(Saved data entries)
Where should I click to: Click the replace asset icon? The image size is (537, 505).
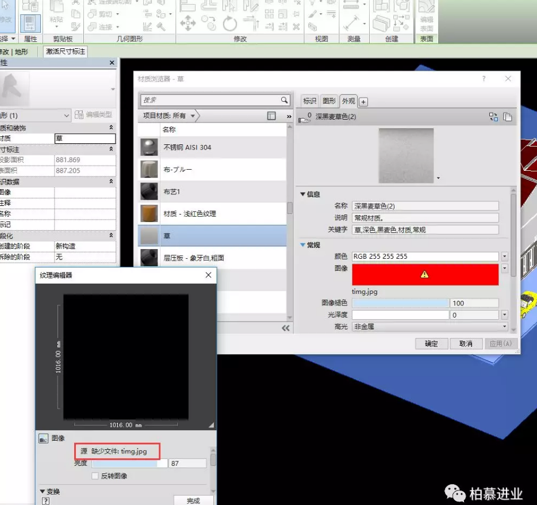coord(493,117)
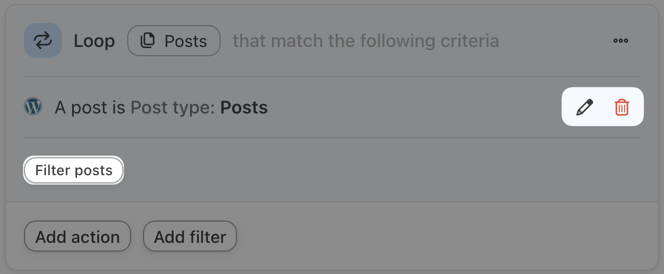Click the WordPress logo icon
This screenshot has width=664, height=274.
(33, 107)
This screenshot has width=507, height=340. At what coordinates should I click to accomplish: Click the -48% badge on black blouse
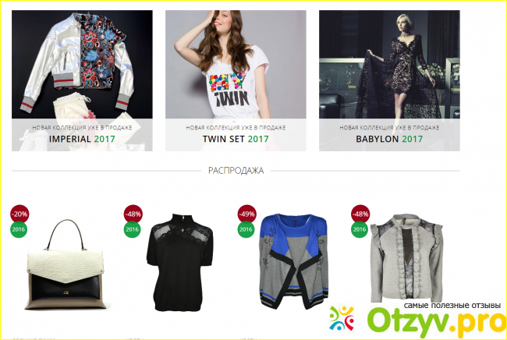[133, 214]
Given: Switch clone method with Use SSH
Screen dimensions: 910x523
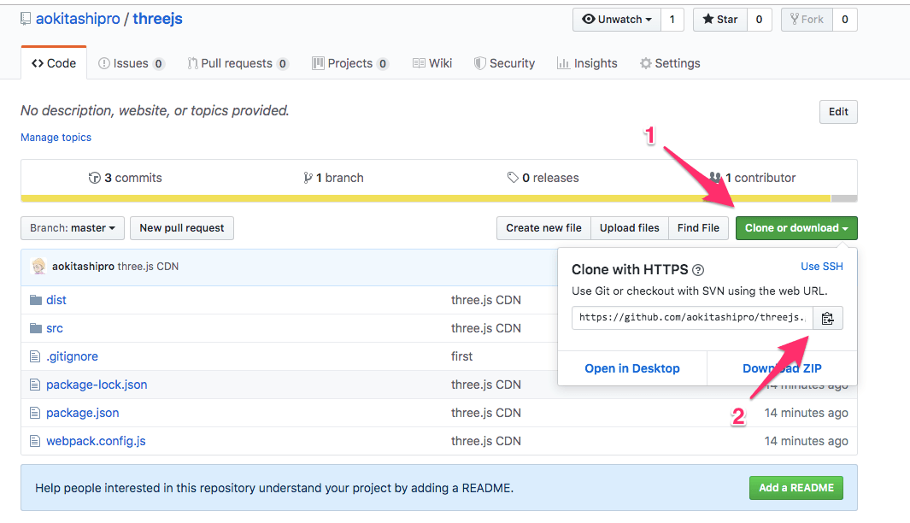Looking at the screenshot, I should click(821, 267).
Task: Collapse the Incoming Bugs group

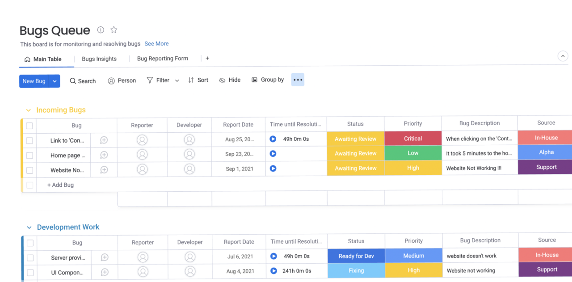Action: point(29,110)
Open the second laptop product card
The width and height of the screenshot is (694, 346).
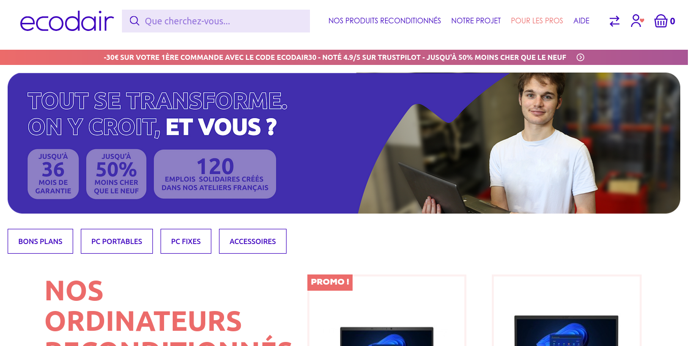coord(566,310)
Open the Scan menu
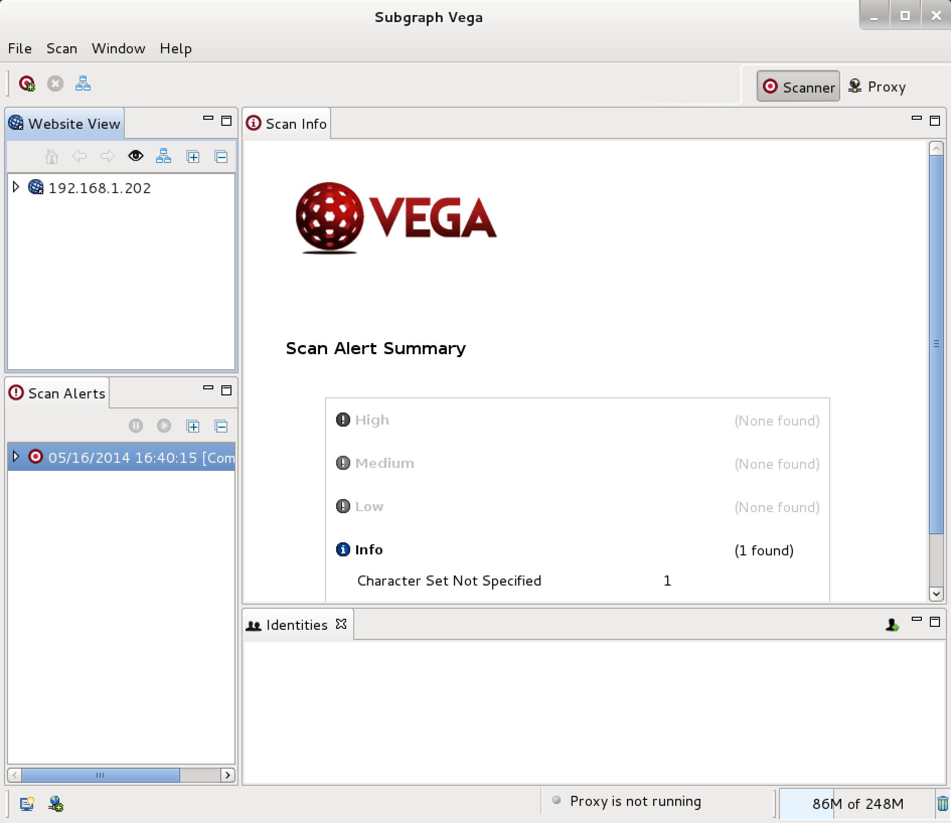Viewport: 951px width, 823px height. [61, 48]
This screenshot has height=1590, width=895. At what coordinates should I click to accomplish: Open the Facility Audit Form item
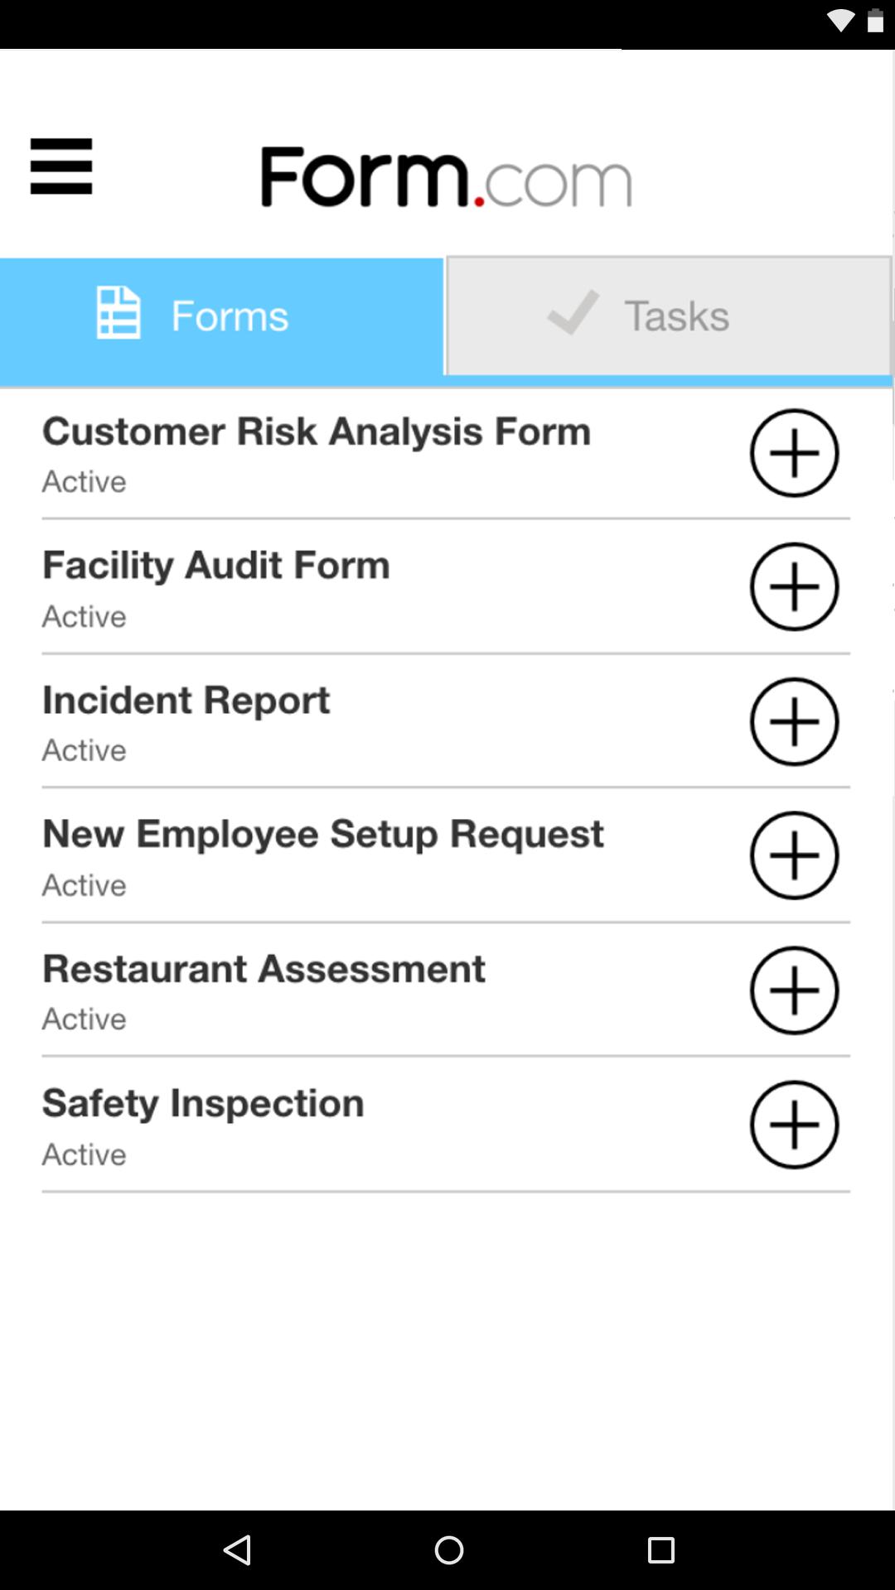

DESCRIPTION OF THE TASK -> Using the data above, write out every line exactly, leaving the images behind.

RESULT ->
Where should I click to: Click the replace asset icon? The image size is (537, 505).
coord(493,117)
Click the WordPress logo icon
This screenshot has width=664, height=274.
(33, 107)
This screenshot has width=507, height=340. At what coordinates should I click to accomplish: Click the -48% badge on black blouse
[133, 214]
Given: Switch clone method with Use SSH
Screen dimensions: 910x523
Looking at the screenshot, I should click(821, 267).
Task: Collapse the Incoming Bugs group

Action: point(29,110)
Open the second laptop product card
The width and height of the screenshot is (694, 346).
coord(566,310)
Open the Scan menu
Viewport: 951px width, 823px height. [61, 48]
This screenshot has height=1590, width=895. At what coordinates should I click to accomplish: Open the Facility Audit Form item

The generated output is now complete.